11 июля
В половину девятого утра я высадился на дебаркадере Николаевского вокзала. В Петербурге африканский зной, на улице не пыль, а какой-то самум, по окраинам забастовки с переворачиванием трамваев. Пакость ужасная, впрочем как всегда летом в Петербурге.

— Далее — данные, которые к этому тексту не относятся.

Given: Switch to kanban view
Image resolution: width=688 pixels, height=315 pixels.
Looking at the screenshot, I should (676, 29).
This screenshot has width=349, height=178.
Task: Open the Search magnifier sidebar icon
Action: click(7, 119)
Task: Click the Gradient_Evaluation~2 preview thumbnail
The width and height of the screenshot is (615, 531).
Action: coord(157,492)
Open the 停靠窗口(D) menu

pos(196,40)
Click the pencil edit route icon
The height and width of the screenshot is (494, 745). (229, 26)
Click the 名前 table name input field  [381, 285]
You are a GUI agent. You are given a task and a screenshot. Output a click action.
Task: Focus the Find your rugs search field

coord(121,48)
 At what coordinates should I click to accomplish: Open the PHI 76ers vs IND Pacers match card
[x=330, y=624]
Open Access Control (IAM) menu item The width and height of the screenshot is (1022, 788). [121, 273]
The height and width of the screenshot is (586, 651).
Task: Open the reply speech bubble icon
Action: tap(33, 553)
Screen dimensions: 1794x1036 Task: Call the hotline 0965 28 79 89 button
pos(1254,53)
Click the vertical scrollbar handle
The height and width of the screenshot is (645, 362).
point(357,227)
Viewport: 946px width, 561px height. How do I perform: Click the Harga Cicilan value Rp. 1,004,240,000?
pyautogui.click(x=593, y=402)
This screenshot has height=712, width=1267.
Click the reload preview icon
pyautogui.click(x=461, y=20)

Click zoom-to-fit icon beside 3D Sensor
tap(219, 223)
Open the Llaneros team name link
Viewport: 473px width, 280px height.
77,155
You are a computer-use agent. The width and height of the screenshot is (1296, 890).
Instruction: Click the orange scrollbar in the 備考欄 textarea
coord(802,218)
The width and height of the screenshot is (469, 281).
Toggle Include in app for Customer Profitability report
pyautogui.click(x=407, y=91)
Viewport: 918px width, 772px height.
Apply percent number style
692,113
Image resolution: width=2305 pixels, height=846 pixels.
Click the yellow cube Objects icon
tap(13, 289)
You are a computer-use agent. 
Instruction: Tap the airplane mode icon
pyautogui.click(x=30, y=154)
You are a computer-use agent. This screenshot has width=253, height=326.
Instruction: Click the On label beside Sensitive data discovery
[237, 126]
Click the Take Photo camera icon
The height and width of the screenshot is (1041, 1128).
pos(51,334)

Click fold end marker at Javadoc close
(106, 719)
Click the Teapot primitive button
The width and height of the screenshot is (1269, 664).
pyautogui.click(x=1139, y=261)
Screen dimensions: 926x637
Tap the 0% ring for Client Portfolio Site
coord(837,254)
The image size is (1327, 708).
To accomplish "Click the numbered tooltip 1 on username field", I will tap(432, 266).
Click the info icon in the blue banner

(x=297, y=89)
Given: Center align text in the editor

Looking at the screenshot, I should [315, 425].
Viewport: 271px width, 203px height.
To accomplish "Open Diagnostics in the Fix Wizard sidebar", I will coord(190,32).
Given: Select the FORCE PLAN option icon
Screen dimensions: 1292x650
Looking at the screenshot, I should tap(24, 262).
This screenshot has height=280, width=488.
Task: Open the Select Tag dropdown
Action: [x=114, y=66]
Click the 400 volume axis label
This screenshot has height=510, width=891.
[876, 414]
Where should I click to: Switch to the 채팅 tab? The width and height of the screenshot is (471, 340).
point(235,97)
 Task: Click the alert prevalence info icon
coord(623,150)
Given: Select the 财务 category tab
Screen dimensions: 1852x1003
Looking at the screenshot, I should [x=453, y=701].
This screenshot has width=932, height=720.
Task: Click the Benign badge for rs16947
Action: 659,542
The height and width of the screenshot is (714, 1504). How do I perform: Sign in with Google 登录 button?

Мама страшно мне обрадовалась, после чего пошли бесконечные разговоры: я - про Лондон и про Дягилева, мама про забастовки и про её скучное житьё в Петербурге. Действительно, прожить месяц в таком зное и одиночестве штука нелёгкая. Маме поскорее хочется уехать из Петербурга, но мне желательно пробыть хотя бы неделю в городе и его окрестностях, а окромя всего прочего нельзя и уехать, не выяснив либреттный вопрос. Поэтому я прежде всего позвонил к Нувелю. Тот закричал, что у него дел выше горла и что до вторника он ни о чём ином думать не может. А дело о либретто надо вести всё равно через Каратыгина, так не проще ли мне прямо к нему и обратиться. Правильно, проще и приятнее, чем путаться с форсистым Нувелем. Звонил к Каратыгину два раза, но полное молчание было ответом.
День провёл с мамон, разбирая мои вещи и показывая ей всякие покупки.